A la suite des trois expériences spatiales phares COBE, WMAP et PLANCK, le CSNSM démarre la fabrication d’une série des détecteurs bolométriques qui permettront une mesure très précise du fond diffus cosmologique (CMB) et plus particulièrement de la cartographie de sa polarisation.
C’est dans le cadre de l’expérience internationale QUBIC que ces détecteurs seront déployés à partir de 2018 sur le sol Argentin de la province de Salta.
QUBIC utilisera une technologie unique au monde basée sur le principe de l’interférométrie bolométrique, ce qui permet de réduire sensiblement les effets systématiques de mesure tout en gardant une grande sensibilité au signal.

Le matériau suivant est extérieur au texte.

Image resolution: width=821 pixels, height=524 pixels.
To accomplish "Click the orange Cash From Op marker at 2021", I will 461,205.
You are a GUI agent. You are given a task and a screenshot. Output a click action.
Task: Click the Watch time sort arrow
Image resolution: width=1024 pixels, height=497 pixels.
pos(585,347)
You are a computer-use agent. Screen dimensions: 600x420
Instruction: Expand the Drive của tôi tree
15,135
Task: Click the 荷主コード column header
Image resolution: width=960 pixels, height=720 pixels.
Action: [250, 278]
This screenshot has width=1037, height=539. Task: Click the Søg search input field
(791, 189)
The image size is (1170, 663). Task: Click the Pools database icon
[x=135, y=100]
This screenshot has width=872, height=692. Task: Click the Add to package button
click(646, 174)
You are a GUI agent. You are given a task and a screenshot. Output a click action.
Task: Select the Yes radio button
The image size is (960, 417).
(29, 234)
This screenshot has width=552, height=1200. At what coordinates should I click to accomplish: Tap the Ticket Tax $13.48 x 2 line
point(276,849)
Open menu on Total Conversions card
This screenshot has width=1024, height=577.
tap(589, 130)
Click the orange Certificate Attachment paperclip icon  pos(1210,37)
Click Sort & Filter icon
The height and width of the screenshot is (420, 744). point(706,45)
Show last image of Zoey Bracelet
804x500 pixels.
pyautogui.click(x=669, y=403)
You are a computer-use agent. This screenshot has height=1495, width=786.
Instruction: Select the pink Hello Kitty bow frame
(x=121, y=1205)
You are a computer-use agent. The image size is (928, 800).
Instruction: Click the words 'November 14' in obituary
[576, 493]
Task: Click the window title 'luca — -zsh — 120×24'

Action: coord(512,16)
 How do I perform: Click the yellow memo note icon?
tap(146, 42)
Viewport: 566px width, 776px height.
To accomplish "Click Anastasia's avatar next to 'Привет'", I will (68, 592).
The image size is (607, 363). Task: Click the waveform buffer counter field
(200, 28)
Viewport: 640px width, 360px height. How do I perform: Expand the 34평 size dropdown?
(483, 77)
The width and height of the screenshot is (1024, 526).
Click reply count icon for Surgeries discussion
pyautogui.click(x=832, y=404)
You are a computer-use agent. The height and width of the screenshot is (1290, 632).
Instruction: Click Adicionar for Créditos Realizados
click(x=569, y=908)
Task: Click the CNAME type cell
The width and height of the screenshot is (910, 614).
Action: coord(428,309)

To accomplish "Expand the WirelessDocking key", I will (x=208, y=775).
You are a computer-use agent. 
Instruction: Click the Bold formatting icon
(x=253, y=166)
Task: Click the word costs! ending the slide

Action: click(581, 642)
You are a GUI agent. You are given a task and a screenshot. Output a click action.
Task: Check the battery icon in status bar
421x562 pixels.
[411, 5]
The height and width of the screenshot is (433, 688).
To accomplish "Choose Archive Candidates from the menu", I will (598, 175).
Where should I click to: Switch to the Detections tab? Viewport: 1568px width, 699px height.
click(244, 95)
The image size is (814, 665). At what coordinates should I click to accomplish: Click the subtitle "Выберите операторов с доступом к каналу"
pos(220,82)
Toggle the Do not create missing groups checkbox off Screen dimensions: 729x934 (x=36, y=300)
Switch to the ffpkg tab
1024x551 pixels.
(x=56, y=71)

Le premier module de QUBIC sera composé de deux plans focaux pour une observation simultanée du ciel à 150 et 220GHz (voir figure de principe ci-dessous).
Principe QUBIC | Vue CAO | Crysotat Eclaté |
Chaque plan focal sera couvert par un assemblage de quatre matrices de 248 pixels, refroidies à 300mK par un cryostat 3He (voir photos ci-dessous). L’utilisation des basses températures est nécessaire pour réduire le niveau de bruit intrinsèque aux bolomètres aux environs de 10-17 W/sqrt(Hz), et permettre une mesure limitée par les fluctuations statistiques du flux lumineux venant du ciel (bruit de photons).
Plan focal total |
1/4 plan focal |
Détails grille bolomètre | Détails centre TES QUBIC |
L’idée originale du développement de matrices TES constituées de film mince d’alliage de NbSi est le fruit d’ études plus fondamentales sur la transition métal/isolant et la transition supra/normal porté par L. Dumoulin et l’équipe de physique du Solide du CSNSM .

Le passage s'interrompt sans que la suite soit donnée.